A 72-year-old woman presented for a preoperative cataract visit with red, itchy eyes and visual fluctuations with blinking. She had been diagnosed previously with allergic conjunctivitis. The clinical signs included red, itchy eyelids and lashes that were crusty and irritated when she awoke. The clinical findings were grade 3+ nuclear sclerotic cataract, best-corrected visual acuity of 20/60, irregular corneal topography, and discrepancies in the astigmatic axis and magnitude.
Starr discussed the American Society of Cataract and Refractive Surgery (ASCRS) OSD algorithm for diagnosing and managing OSD.5 For this patient, the algorithm components included the following: ASCRS SPEED II Preoperative Questionnaire with significant symptoms, osmolarity 312/331, positive inflammatory markers (MMP-9) bilaterally, significant MGD with poor expression and thick meibum, florid collarettes on the upper lid, inferior corneal punctate epithelial erosion, and telangiectasias.
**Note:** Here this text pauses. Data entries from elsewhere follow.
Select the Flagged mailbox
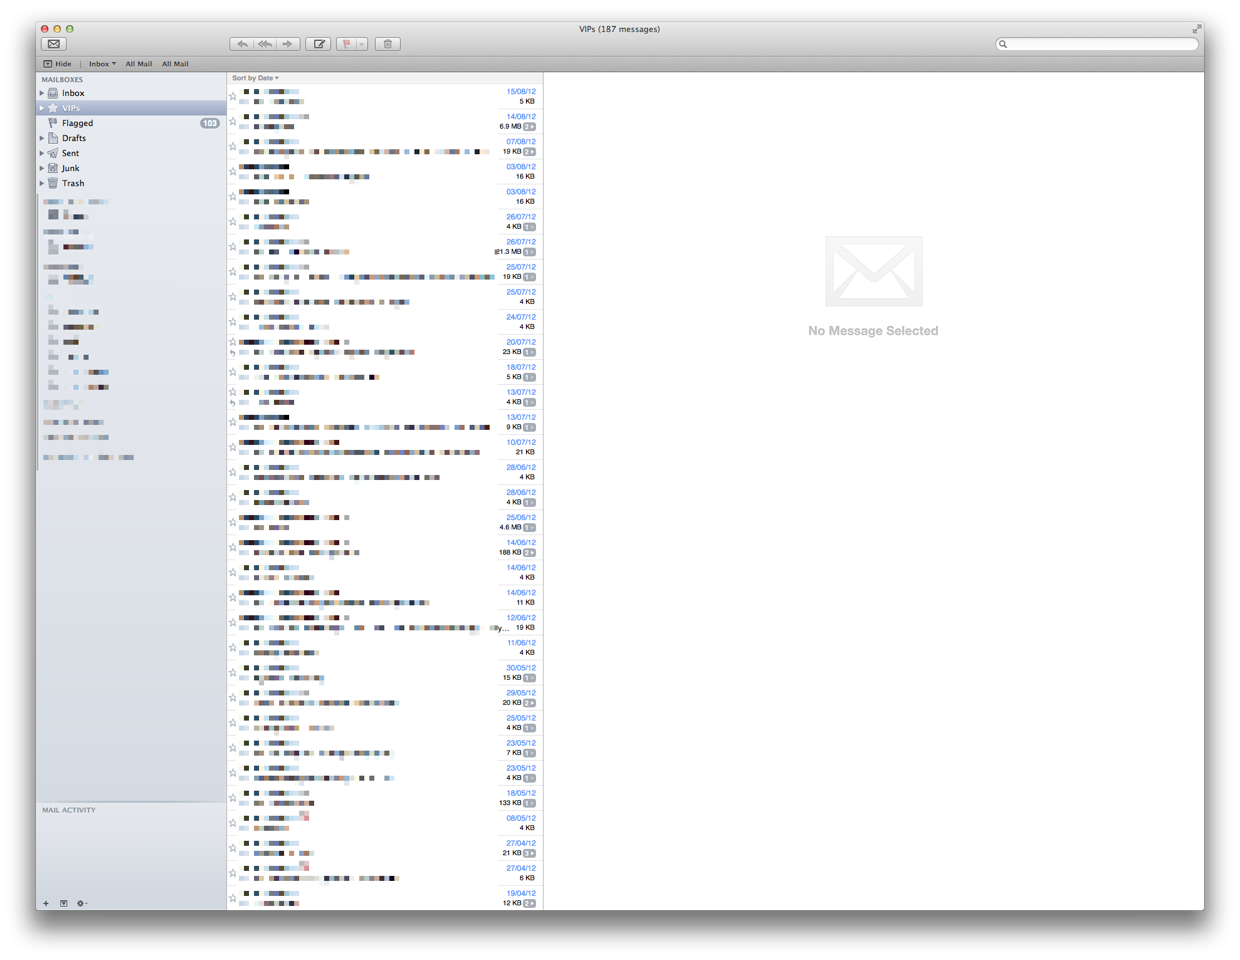 (x=77, y=123)
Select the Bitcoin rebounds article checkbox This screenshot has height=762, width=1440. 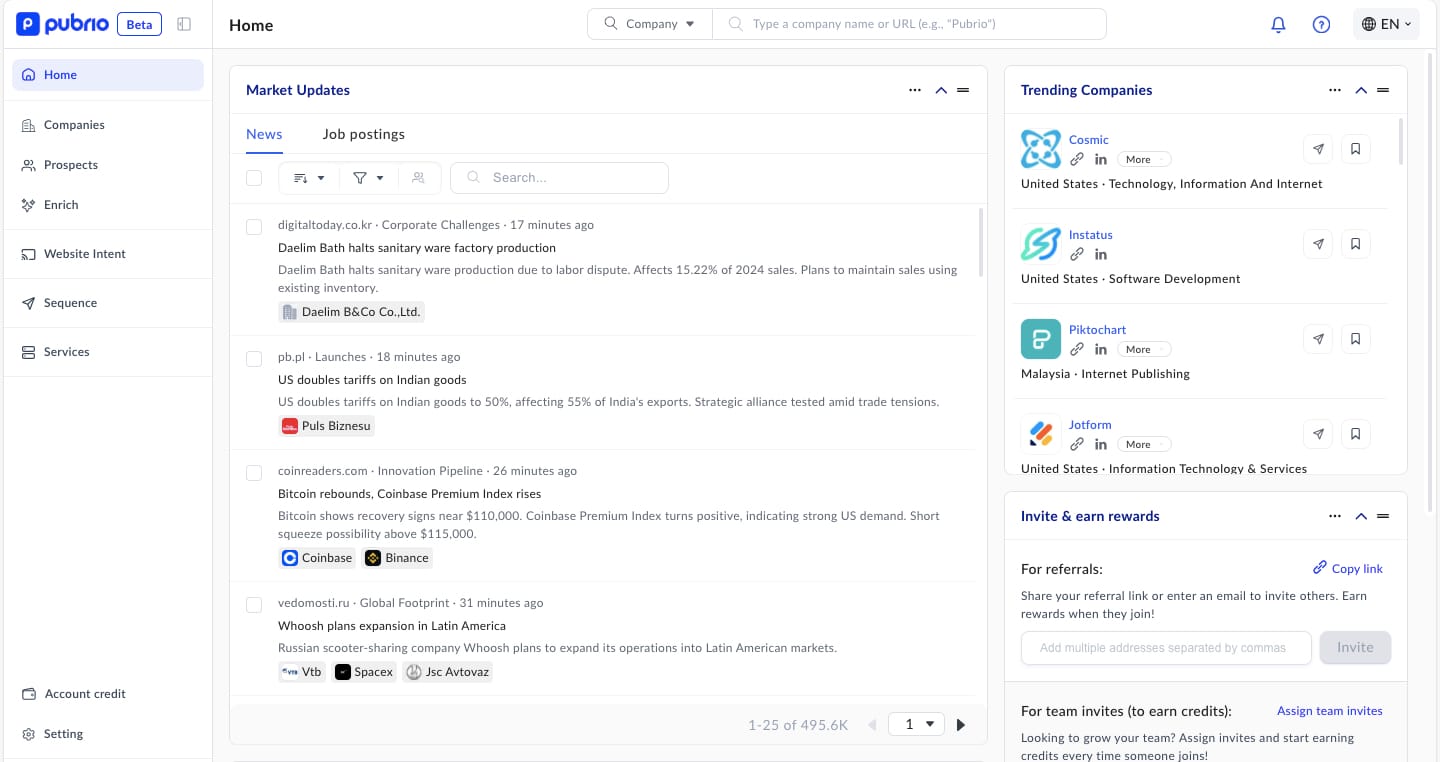pyautogui.click(x=254, y=473)
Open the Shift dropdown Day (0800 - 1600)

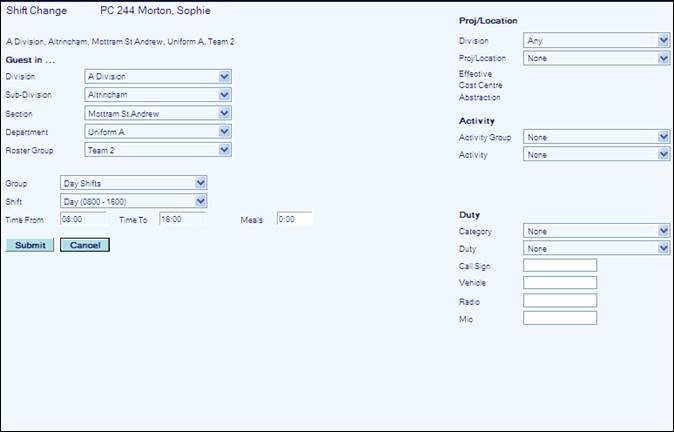(x=133, y=201)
The algorithm pointed to delaying the cataract surgery in the presence of visually significant OSD.
Key steps in the algorithm for identifying OSD are to look at the blink, lids, lashes, and interpalpebral surface; lift the upper lid and examine the superior surface; pull the lid to assess laxity, floppy eyelids, and fornices; push the meibomian glands to assess expression; stain the cornea; and test for corneal nerve sensitivity, according to Starr.
Potential treatments include topical antibiotics and steroids, tea tree oil, blepharoexfoliation, thermal pulsation, and immunomodulators.4 The only FDA-approved treatment specifically formulated for treatment of Demodex infestations is lotilaner ophthalmic solution, 0.25% (Tarsus Pharmaceuticals) twice daily for 6 weeks.6
Starr cited the results of an observational, extension study of patients who completed the phase 2/3 Saturn-1 study (NCT04475432).6 The results showed that compared with vehicle, significantly more patients treated with lotilaner had 0 to 2 collarettes (grade 0) or 10 or fewer collarettes (collarette grade 0 or 1) observed throughout 1 year of follow-up (21.9% vs 62.6%, respectively; P < .0001).
In this patient, treatment resulted in obliteration of the collarettes, consistent and improved refractive measurements, and regular astigmatism on topography. The ASCRS SPEED II preoperative questionnaire showed improved symptoms: normal osmolarity and MMP9; 20/50 vision without fluctuations with blinking; no crusty, itchy, or red eyelids; and resolved corneal staining. Additionally, the patient was able to undergo cataract surgery.
Christopher E. Starr, MD, FACS,
is an associate professor, director of ophthalmic education and director of the refractive surgery service and former director of the residency and cornea fellowship programs at Weill Cornell Medicine, New York-Presbyterian Hospital in New York City. He serves as a Global Ambassador to the Tear Film & Ocular Surface Society (TFOS), was a subcommittee member of the highly influential TFOS Dry Eye Workshop II (DEWS II) and currently is Chair of the Public Awareness Subcommittee of the TFOS Ocular Surface Disease (OSD) Lifestyle Epidemic Workshop and a member of the TFOS DEWS III Diagnostics Subcommittee.